QUESTION: As a beginning wild turkey hunter, I have been experiencing some difficulties. The gobblers will answer me for half an hour after daylight. After that, I can tell from the sound that they are moving away from me and then they shut up. What am I doing wrong?
ANSWER: You arent doing anything wrong. Neither are the gobblers. The culprits are the hens. The first order of business in the morning is for the gobblers to announce their presence. It is natures way that the hens come to the beckoning of the gobblers. Those of us who make the gobblers come to us actually defy nature -- quite often successfully -- but we are able to do this only if the hens dont get to the gobblers first. It is very difficult to call a gobbler that already has a dozen hens waiting patiently at the base of his roost tree. Think about it -- would you leave?
Later in the morning, most of the hens slip away from the gobbler to go to their individual nests to lay an egg. Often by noon the gobbler is alone, and he panics. At this point, he is very vulnerable. Thats why I like to hunt in the middle of the day. If you can get a gobbler to answer you at high noon, he will often commit suicide to get to you.
As for early morning hunting, try to get between the gobbler and his hens. They usually roost in separate areas.
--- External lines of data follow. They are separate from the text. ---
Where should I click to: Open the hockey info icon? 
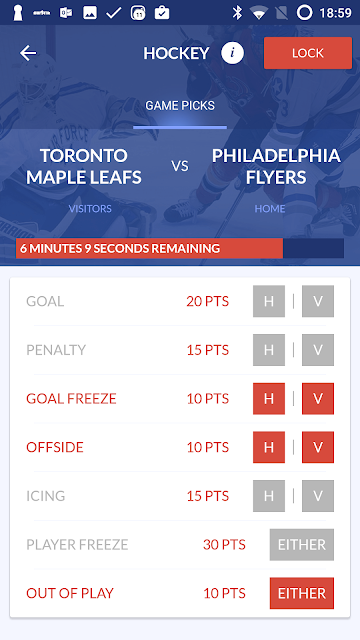coord(233,53)
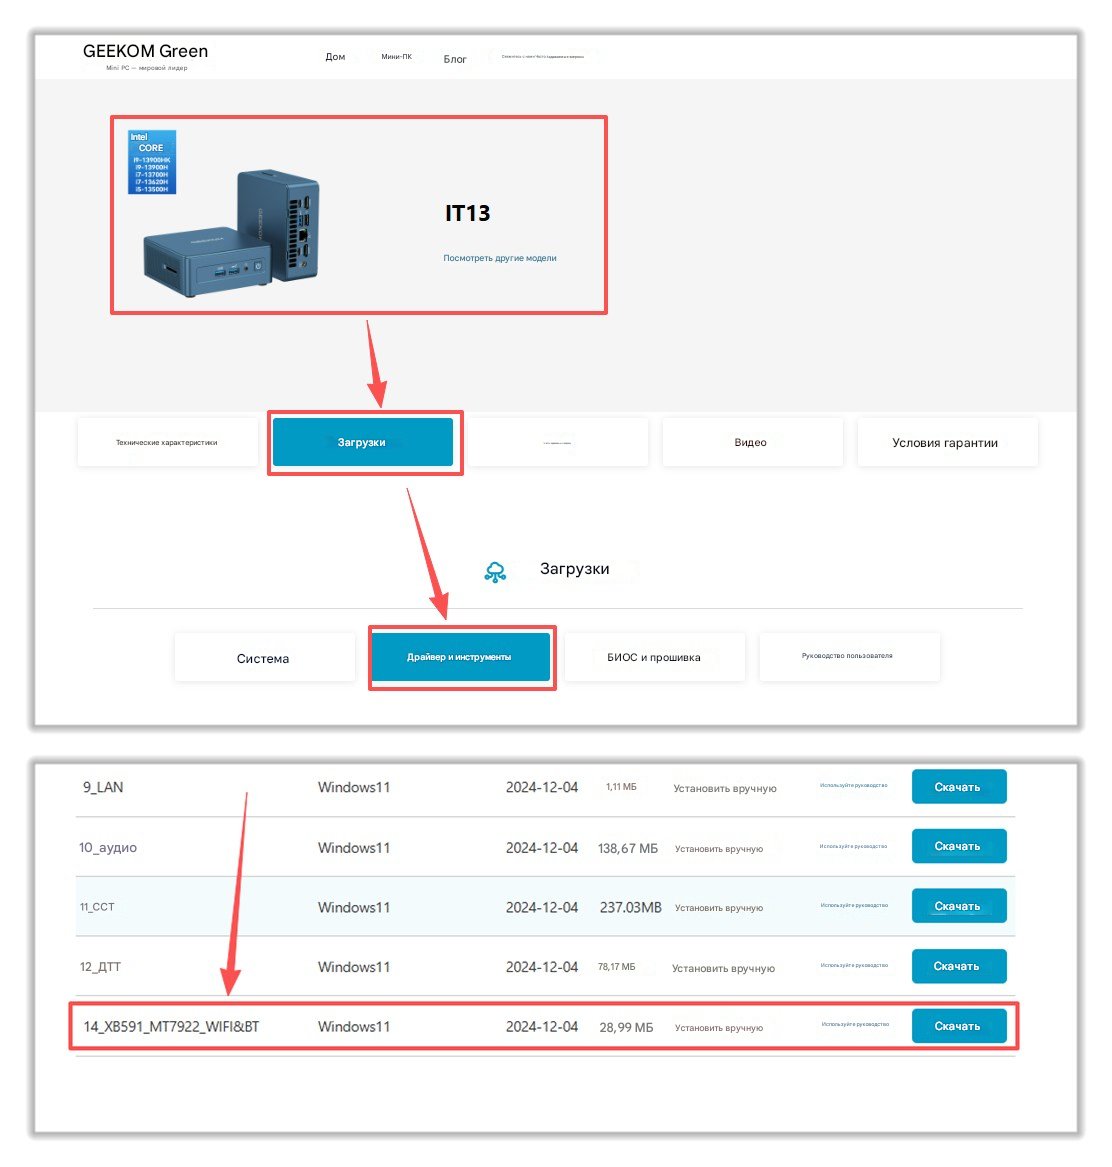Open the Руководство пользователя category
Image resolution: width=1112 pixels, height=1167 pixels.
pos(848,657)
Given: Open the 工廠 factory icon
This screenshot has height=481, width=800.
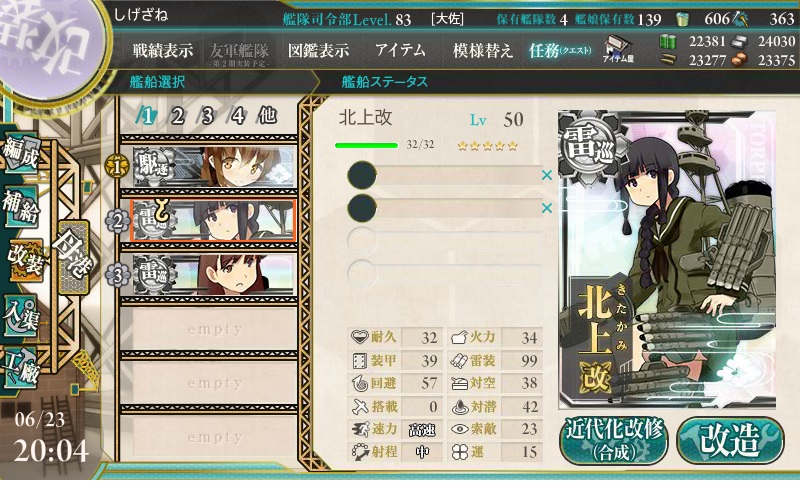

QUESTION: I have shot and wounded three wild turkeys, never having recovered one. I use a good shell and I let the gobblers get inside of 35 yards. Every time, I have knocked the turkey down but he got up and ran, never to be seen again. Can you help?
ANSWER: You are going to have to help yourself. I cant tell you your specific problem, but somewhere in these lines you will likely find the answer.
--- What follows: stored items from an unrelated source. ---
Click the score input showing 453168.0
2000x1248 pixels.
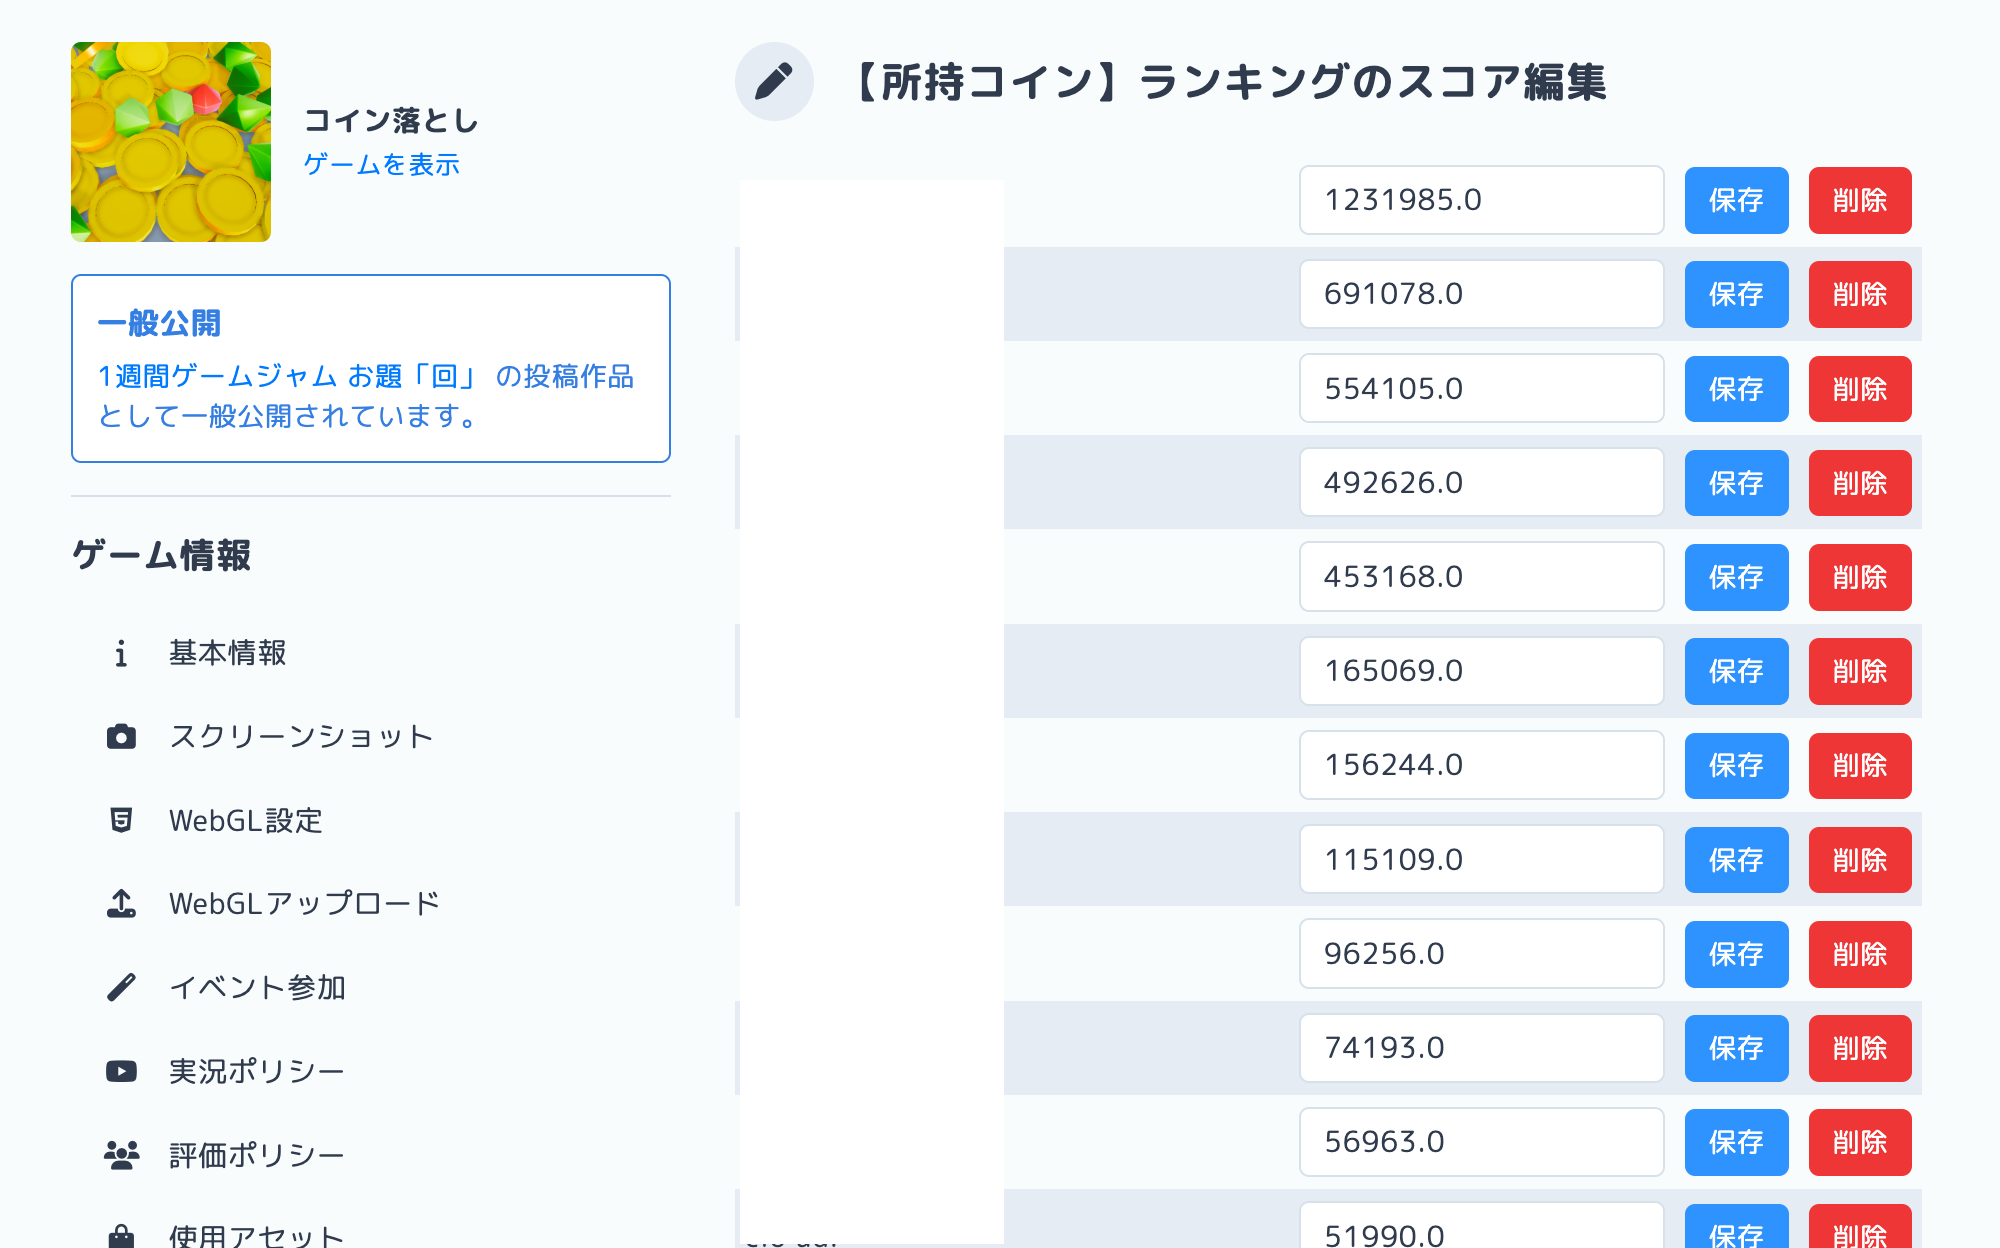pos(1481,577)
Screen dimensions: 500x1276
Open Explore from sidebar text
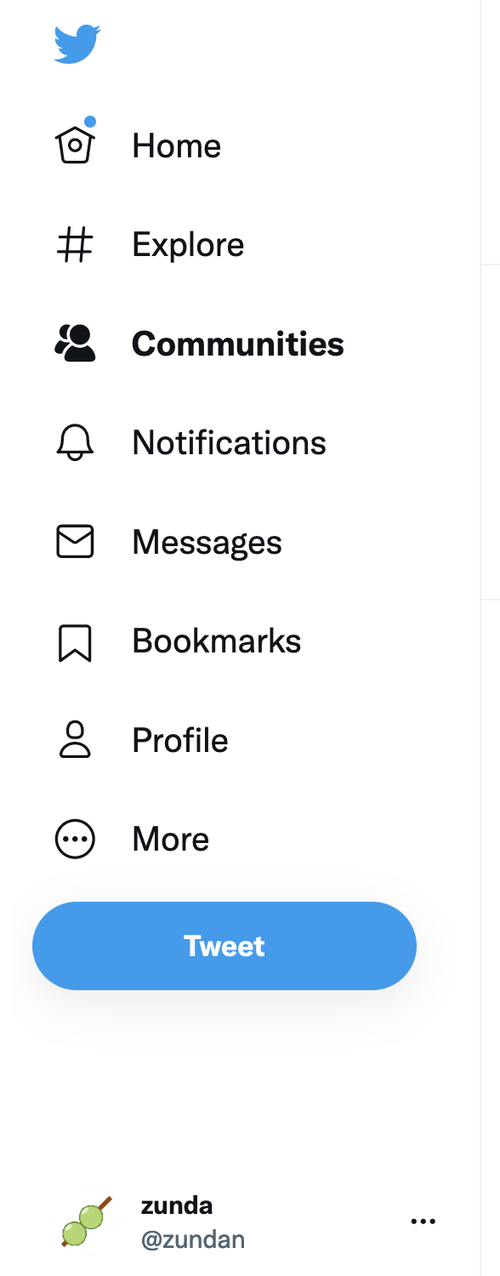188,245
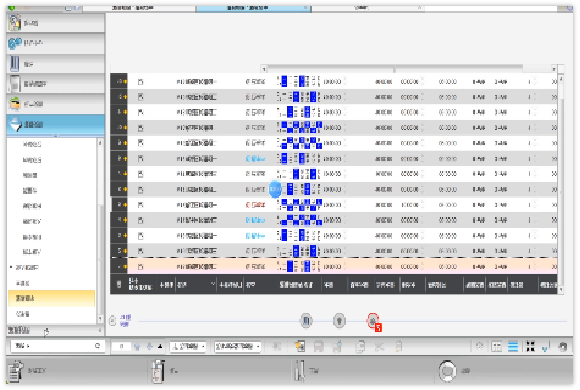This screenshot has height=390, width=580.
Task: Click the red-circled icon with the red badge
Action: pos(373,321)
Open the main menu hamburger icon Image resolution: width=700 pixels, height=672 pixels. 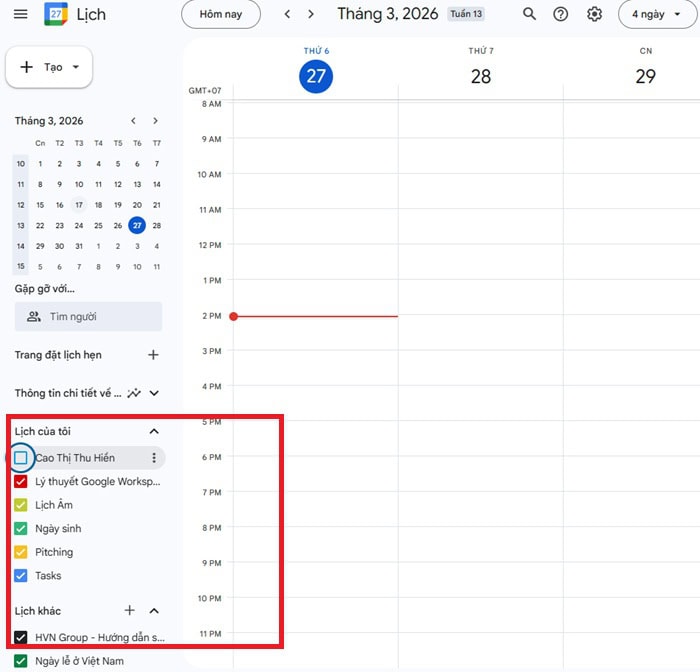coord(21,14)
I will surely offend some readers here, because unfortunately you are not alone. Even so, if I can help a few hunters solve this problem it will be worth it.
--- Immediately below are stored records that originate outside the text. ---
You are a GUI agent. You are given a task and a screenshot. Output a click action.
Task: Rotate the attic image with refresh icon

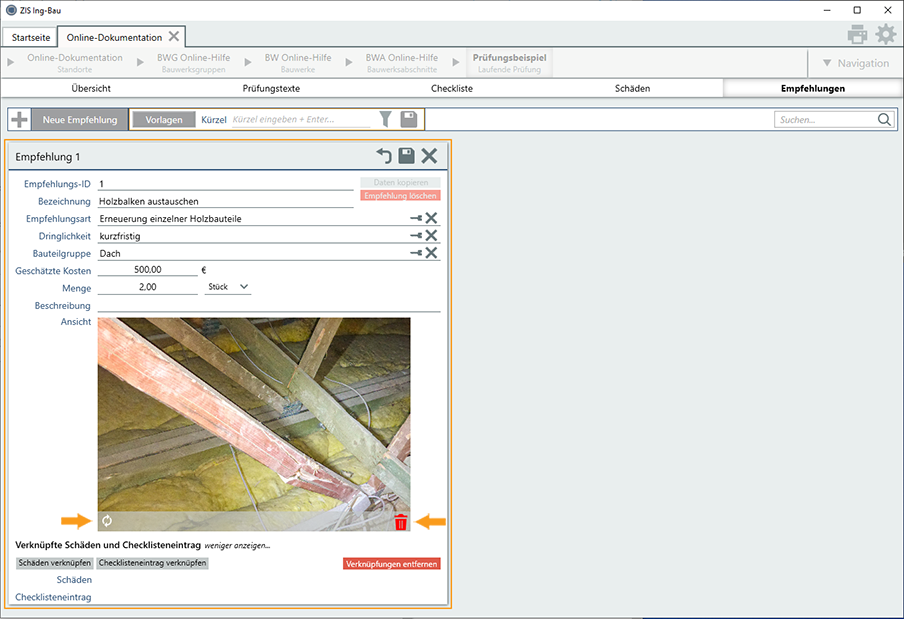108,521
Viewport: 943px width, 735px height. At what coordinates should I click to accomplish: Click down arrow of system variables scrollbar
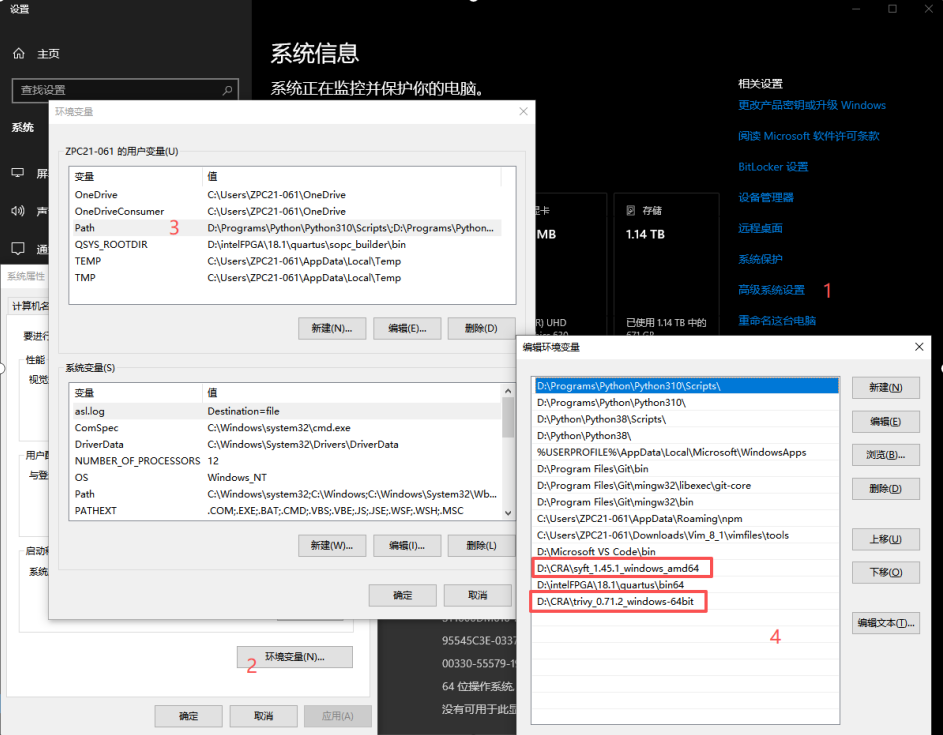(x=508, y=513)
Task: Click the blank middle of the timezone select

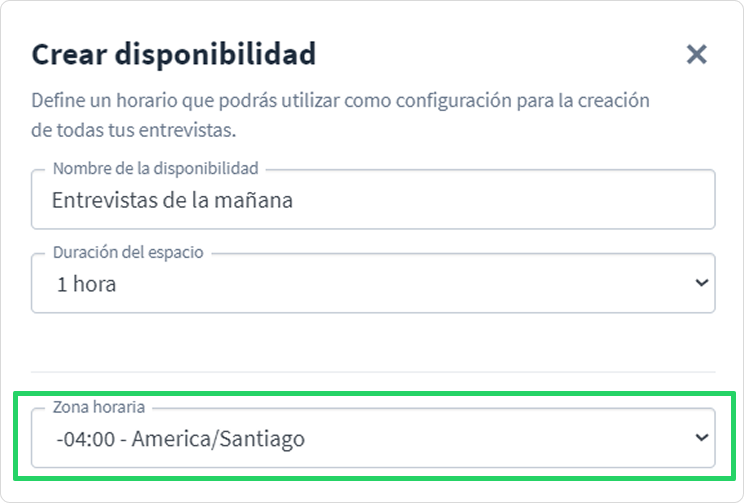Action: point(498,438)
You must shoot a wild turkey in the head and neck with enough shotgun pellets to ensure an instant and humane kill. To do that, your gun must pattern the pellets well and hit where you aim. Try several brands of turkey loads until you find one that shoots a tight pattern. Use a full choke. Equip your shotgun with adjustable open sights, a telescope sight or a red dot sight. Zero the gun so that the center of the shot pattern hits the turkey target in the head.
Heres the part that might offend, and I dont apologize. After accomplishing the above, there is absolutely no excuse for ever letting a wounded turkey get away. If this continues to happen, perhaps you should stop hunting.